- _What the task asks_: Find the line with "Task: Click the -305 Payment amount" in the data below. Repeat it and every line after it exactly, but not the pictures.

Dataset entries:

---------------

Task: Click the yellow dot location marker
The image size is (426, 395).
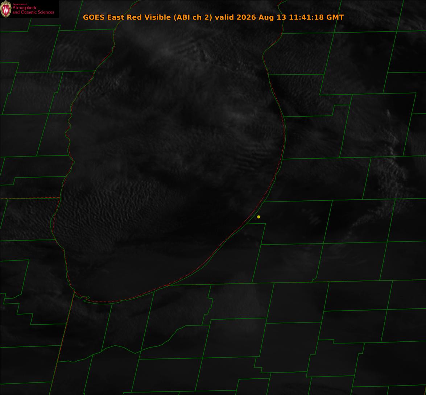Action: coord(259,217)
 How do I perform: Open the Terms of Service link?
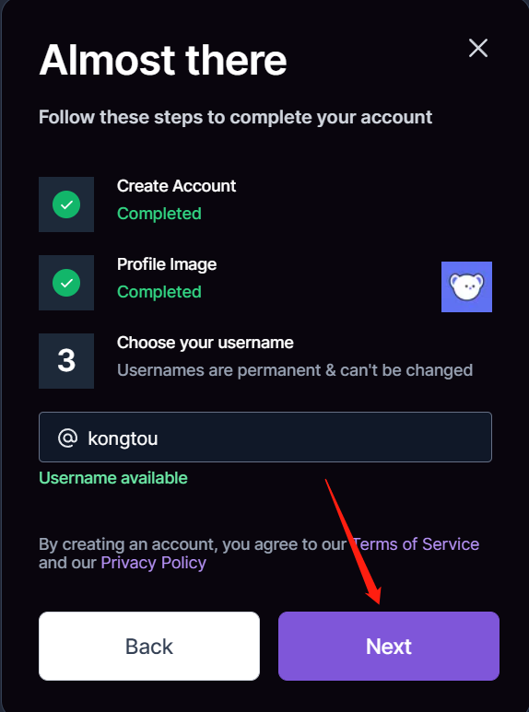tap(416, 544)

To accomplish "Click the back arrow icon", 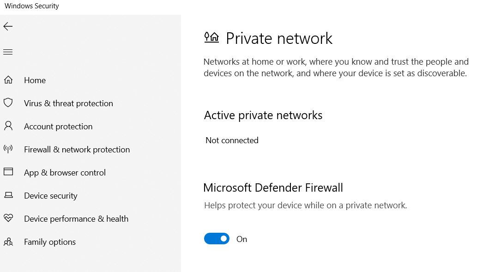I will click(8, 26).
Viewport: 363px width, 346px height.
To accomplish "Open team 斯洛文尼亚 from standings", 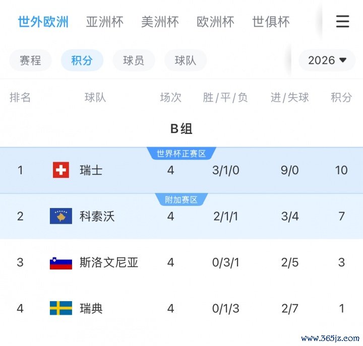I will click(109, 262).
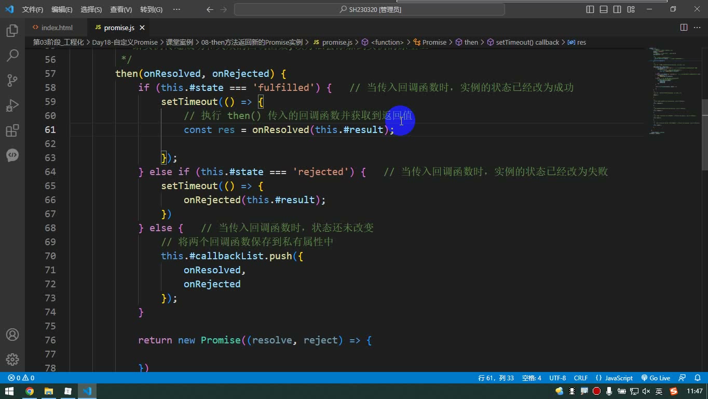708x399 pixels.
Task: Open the Run and Debug view
Action: point(12,105)
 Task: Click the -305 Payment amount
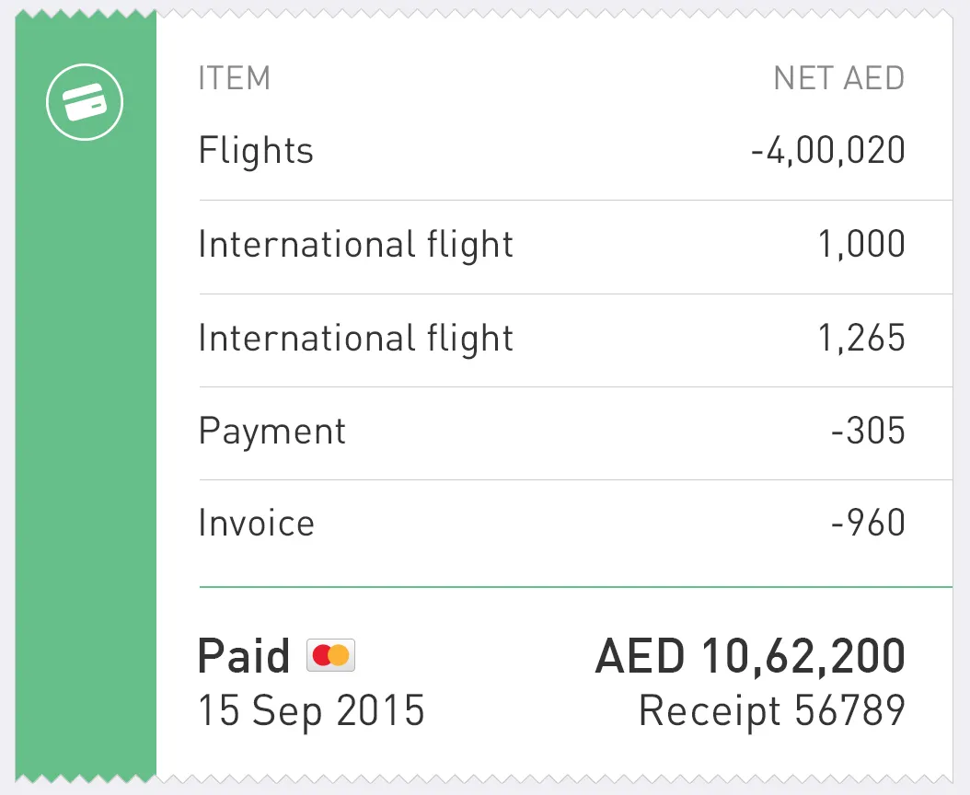tap(868, 432)

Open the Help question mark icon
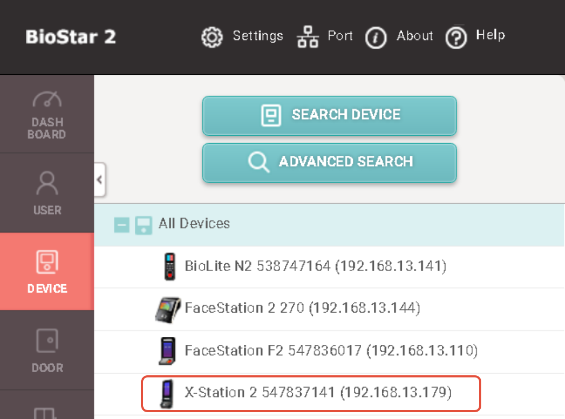pos(456,38)
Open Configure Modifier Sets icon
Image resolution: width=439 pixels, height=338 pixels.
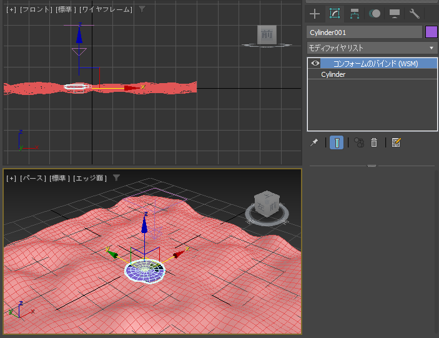pos(396,142)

---------------

- _Final answer_:
 Task: Click the -305 Payment amount
tap(868, 432)

Open the Help question mark icon
pos(456,38)
Open Configure Modifier Sets icon
Image resolution: width=439 pixels, height=338 pixels.
pos(396,142)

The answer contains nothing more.